Picker uses San Francisco as an example, noting the sharp uptick from the national average is what makes the city so attractive.
“You have a neighborhood that was teeming with life, teeming with economic development opportunities, a place where everyone wanted to live, and they’re willing to reverse commute to Silicon Valley, and it really seemed to be just that small percentage difference in creative workers,” she said.
Picker also says the census is just the first step.
“The census is really about figuring out who’s already there and our census [is] a little broader than [the national census],” Picker said. “We are actually asking people, not only if they work for a living as a creative worker, but if they do creative things as a hobby.”
Picker and cityLAB also noted there are areas of the city that have a creative population above six percent including Shadyside, Friendship, and parts of both Lower Lawrenceville and Highland Park.
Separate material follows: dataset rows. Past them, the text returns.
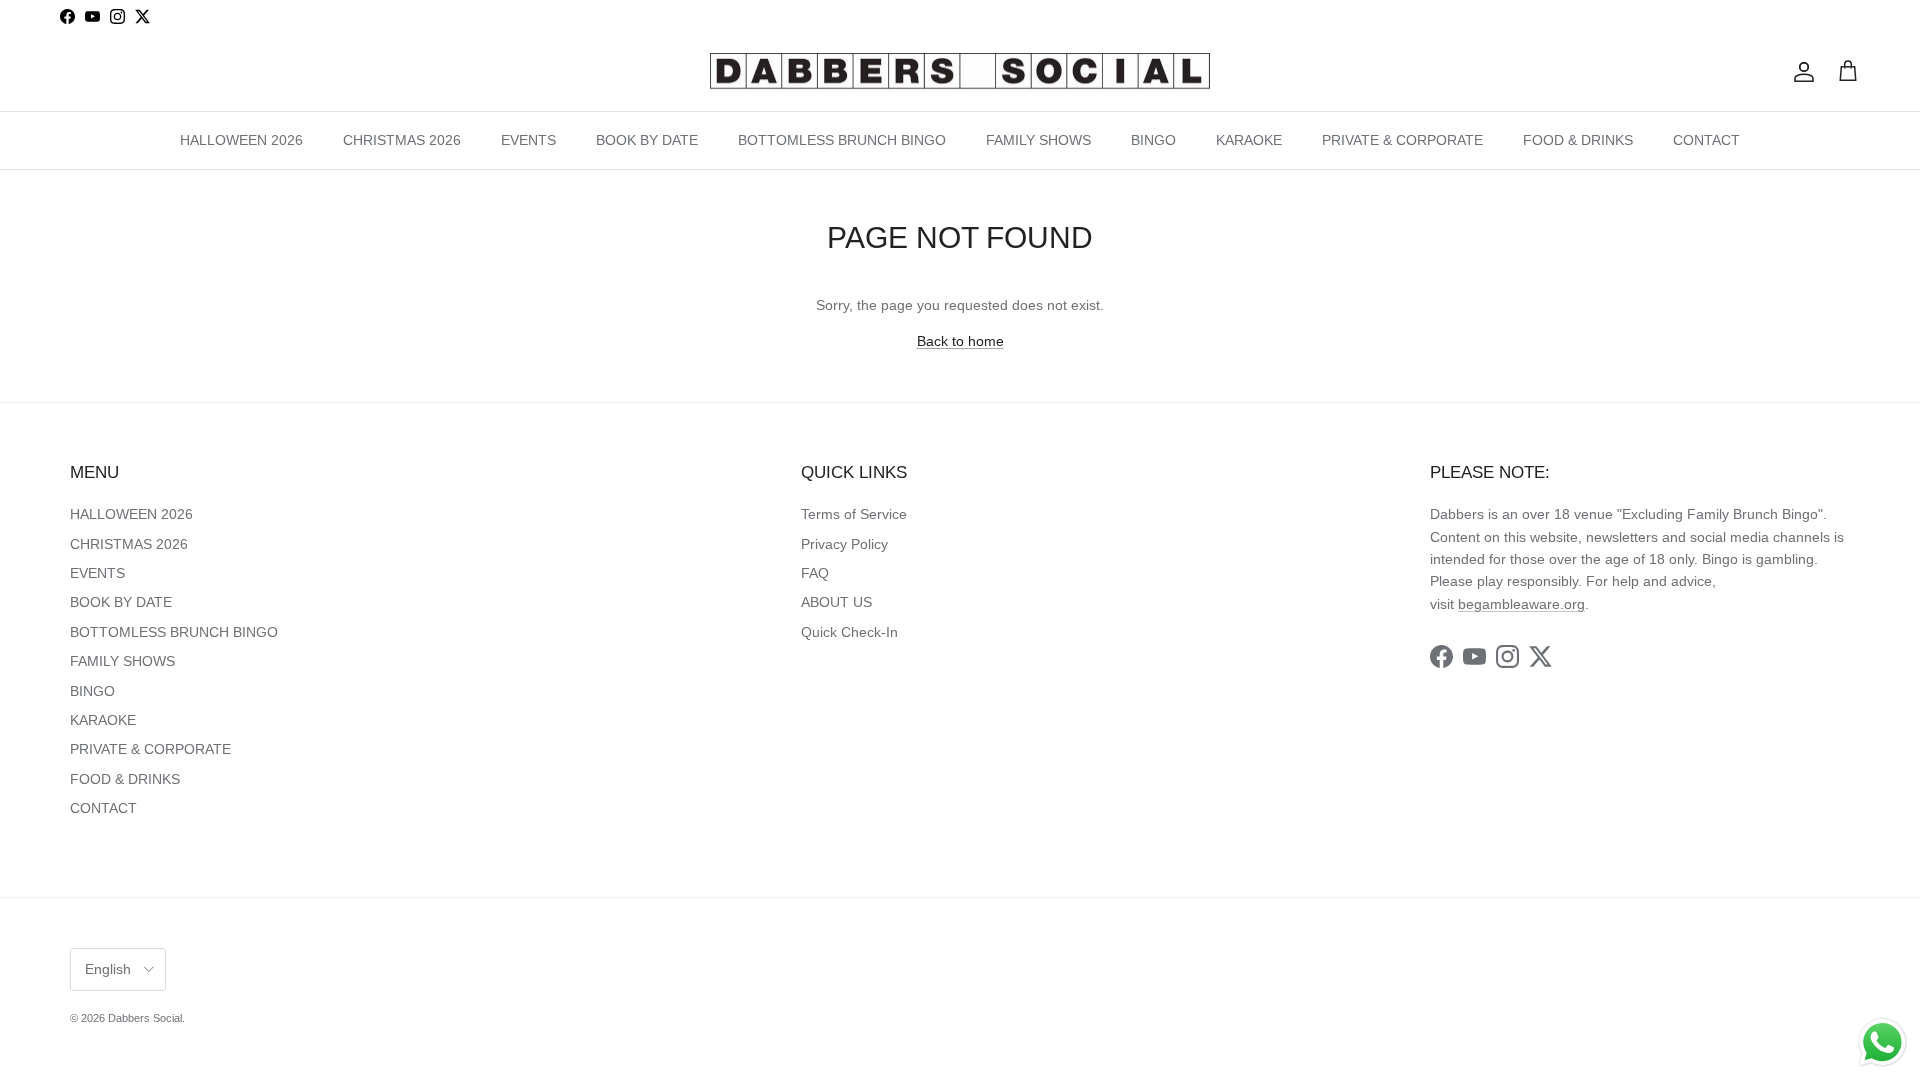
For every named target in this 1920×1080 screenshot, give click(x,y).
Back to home (960, 341)
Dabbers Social (145, 1018)
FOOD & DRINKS (1578, 140)
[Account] (1800, 72)
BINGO (1153, 140)
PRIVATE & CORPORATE (1402, 140)
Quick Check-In (849, 632)
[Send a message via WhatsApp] (1882, 1042)
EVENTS (528, 140)
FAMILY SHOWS (1038, 140)
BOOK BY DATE (647, 140)
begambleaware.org (1521, 604)
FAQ (815, 573)
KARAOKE (1249, 140)
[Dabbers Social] (960, 72)
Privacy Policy (844, 544)
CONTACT (1706, 140)
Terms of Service (854, 514)
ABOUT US (836, 602)
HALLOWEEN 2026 (241, 140)
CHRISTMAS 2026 (402, 140)
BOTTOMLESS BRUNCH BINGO (842, 140)
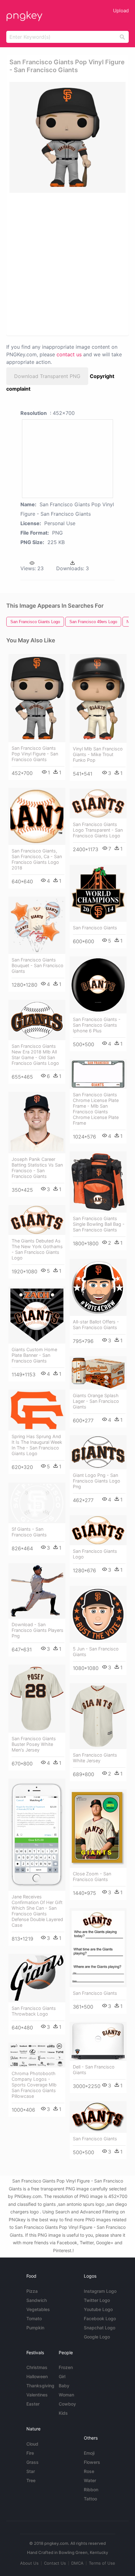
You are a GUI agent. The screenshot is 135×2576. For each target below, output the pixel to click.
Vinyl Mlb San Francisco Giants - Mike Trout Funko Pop (98, 754)
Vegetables (38, 2309)
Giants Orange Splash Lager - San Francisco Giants (96, 1401)
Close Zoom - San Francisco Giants (92, 1876)
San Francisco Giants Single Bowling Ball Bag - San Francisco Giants (99, 1224)
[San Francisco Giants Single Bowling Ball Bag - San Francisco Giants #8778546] (98, 1182)
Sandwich (36, 2300)
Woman (66, 2394)
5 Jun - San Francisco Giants (96, 1651)
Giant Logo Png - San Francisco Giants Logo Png (96, 1480)
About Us (29, 2563)
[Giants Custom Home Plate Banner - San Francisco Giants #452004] (36, 1315)
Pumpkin (35, 2327)
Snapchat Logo (99, 2327)
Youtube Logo (98, 2309)
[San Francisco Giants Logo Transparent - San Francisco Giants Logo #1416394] (98, 803)
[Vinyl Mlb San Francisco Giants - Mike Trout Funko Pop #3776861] (98, 698)
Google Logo (97, 2336)
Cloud (32, 2444)
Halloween (37, 2376)
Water (90, 2480)
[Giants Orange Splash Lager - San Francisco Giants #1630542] (98, 1373)
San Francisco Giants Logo (95, 1553)
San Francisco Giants (95, 927)
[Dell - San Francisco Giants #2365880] (98, 2041)
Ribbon (91, 2489)
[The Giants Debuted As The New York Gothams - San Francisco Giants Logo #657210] (36, 1220)
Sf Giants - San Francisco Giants (29, 1531)
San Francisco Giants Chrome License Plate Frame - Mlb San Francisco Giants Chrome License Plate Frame (96, 1109)
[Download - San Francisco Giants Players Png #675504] (36, 1591)
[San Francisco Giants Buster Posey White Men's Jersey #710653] (36, 1699)
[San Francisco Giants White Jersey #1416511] (98, 1716)
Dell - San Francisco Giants (94, 2069)
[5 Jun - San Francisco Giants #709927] (98, 1614)
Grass (32, 2462)
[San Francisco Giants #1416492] (98, 893)
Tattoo (90, 2498)
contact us (69, 354)
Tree (30, 2480)
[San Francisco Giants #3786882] (98, 2117)
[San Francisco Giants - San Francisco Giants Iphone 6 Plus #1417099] (98, 984)
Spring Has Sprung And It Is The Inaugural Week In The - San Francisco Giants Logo (37, 1445)
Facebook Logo (100, 2318)
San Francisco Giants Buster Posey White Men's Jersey (34, 1744)
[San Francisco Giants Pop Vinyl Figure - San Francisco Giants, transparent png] (67, 137)
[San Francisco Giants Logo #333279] (98, 1530)
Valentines (37, 2394)
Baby (64, 2385)
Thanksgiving (40, 2385)
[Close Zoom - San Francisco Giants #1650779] (98, 1828)
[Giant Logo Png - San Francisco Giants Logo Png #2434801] (98, 1452)
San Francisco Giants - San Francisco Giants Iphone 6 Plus (97, 1025)
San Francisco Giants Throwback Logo (34, 2011)
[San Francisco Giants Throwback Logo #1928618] (36, 1978)
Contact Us (55, 2563)
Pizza (32, 2291)
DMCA (77, 2563)
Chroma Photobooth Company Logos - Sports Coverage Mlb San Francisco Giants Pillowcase (34, 2085)
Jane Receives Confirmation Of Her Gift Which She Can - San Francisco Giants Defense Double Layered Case (37, 1911)
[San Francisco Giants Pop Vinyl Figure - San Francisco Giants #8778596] (36, 698)
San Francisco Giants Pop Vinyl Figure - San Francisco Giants (35, 753)
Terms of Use (102, 2563)
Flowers (92, 2462)
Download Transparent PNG (47, 376)
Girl (62, 2376)
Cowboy (67, 2404)
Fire (30, 2453)
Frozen (66, 2367)
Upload (121, 11)
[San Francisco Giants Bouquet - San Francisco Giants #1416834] (36, 925)
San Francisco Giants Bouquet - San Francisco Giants (37, 965)
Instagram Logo (100, 2291)
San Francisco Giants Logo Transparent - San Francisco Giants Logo (98, 830)
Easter (33, 2404)
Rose (89, 2471)
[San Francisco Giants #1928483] (98, 1947)
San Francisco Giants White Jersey (95, 1757)
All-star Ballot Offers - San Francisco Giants (96, 1324)
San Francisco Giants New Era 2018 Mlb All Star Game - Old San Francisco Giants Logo (35, 1054)
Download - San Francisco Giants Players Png (37, 1630)
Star (30, 2471)
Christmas (36, 2367)
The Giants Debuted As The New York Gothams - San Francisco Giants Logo (37, 1249)
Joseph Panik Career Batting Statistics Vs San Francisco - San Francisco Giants (37, 1167)
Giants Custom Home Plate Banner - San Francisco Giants (34, 1355)
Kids (63, 2413)
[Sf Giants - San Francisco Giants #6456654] (36, 1503)
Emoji (89, 2453)
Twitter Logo (97, 2300)
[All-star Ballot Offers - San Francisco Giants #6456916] (98, 1287)
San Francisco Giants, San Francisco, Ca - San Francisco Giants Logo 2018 (37, 859)
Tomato (34, 2318)
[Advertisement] (67, 263)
When asked if Garfield should emulate other areas of Pittsburgh however, Picker said no.
“I think Garfield residents have made it very clear that they want Garfield to be Garfield,” Picker said. “And it has its own identity, its own personality, and its own character.”
The Garfield neighborhood of Pittsburgh, located on Penn Avenue between the Allegheny Cemetery and Negley Avenue, is a section of the city that never fully recovered after the steel industry started to decline in the late 1970’s. Census data from 2000 also shows the Garfield area to have a below average household median income of $15-25K a year.
CityLAB will be working on gathering the census until November 15.